## Records for this task
::::

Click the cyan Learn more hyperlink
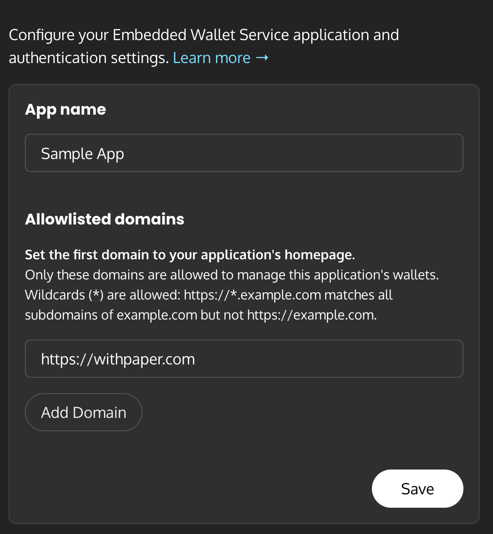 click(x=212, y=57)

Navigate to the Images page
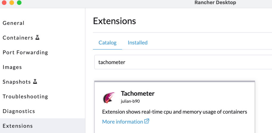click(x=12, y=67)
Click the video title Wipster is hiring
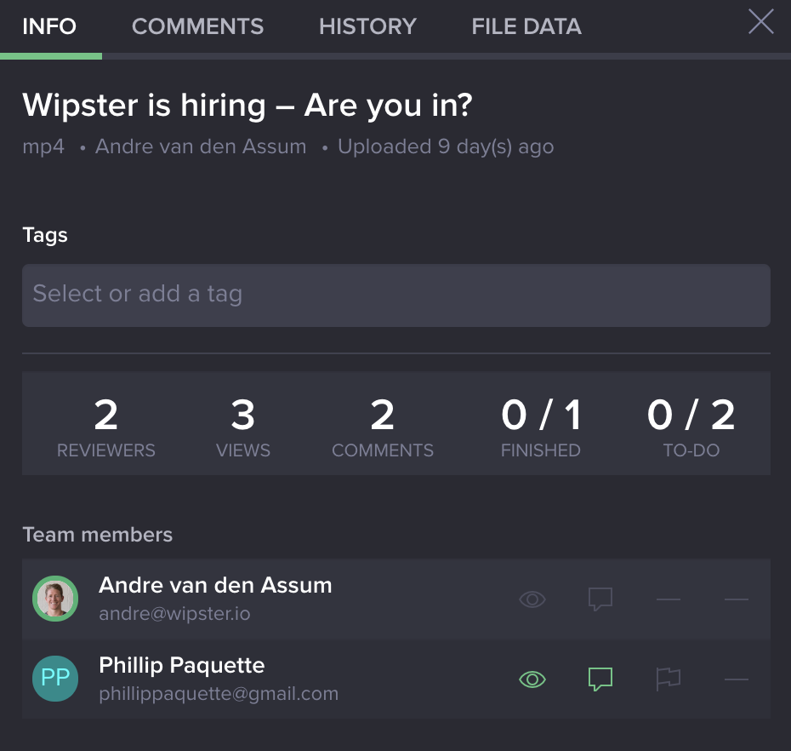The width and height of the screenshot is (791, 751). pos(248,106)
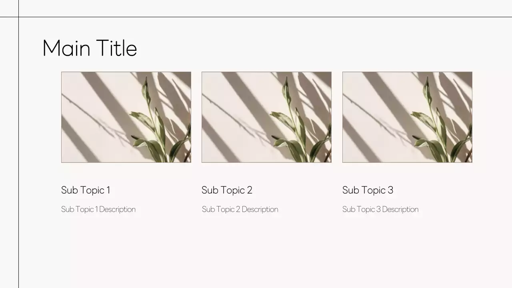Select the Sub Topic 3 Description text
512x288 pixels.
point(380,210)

::::

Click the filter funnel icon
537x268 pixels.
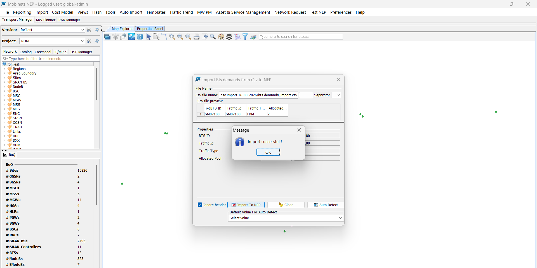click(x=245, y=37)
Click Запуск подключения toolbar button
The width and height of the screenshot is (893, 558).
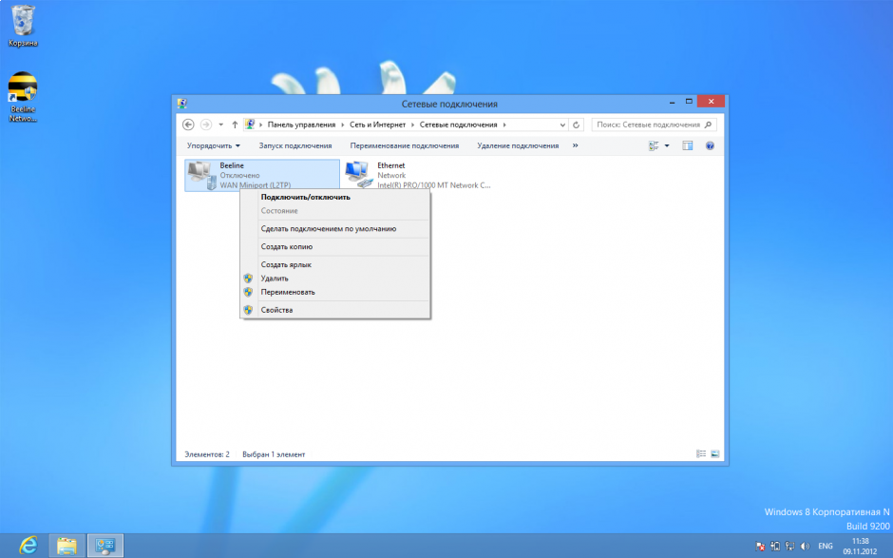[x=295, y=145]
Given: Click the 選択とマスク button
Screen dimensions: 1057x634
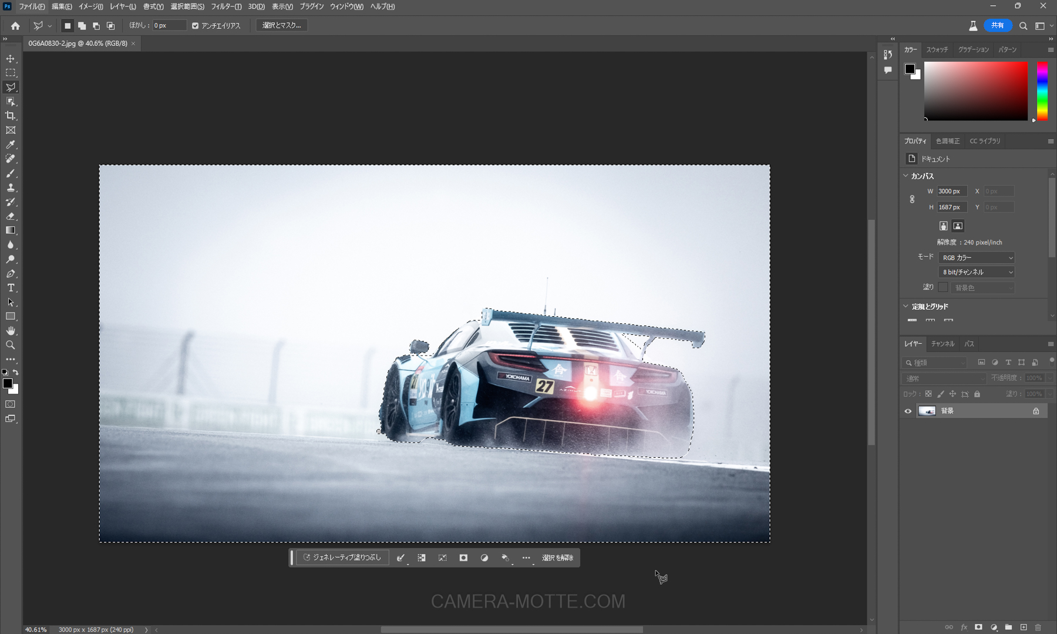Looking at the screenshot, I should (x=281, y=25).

::::

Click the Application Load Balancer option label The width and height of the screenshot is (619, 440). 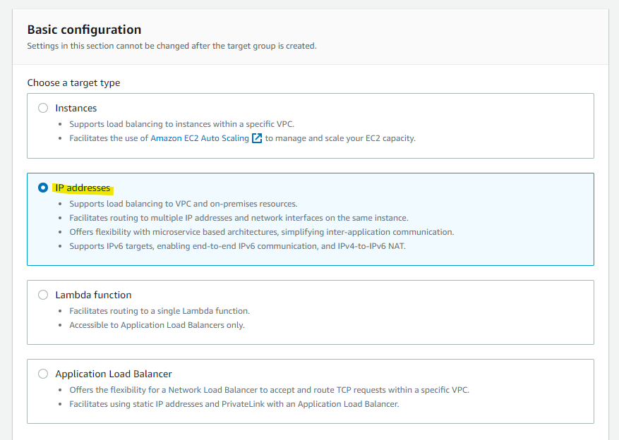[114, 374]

::::

## Assignment
Go through the records above and report how many lines contain "button". Write the number only.

## Expected output
2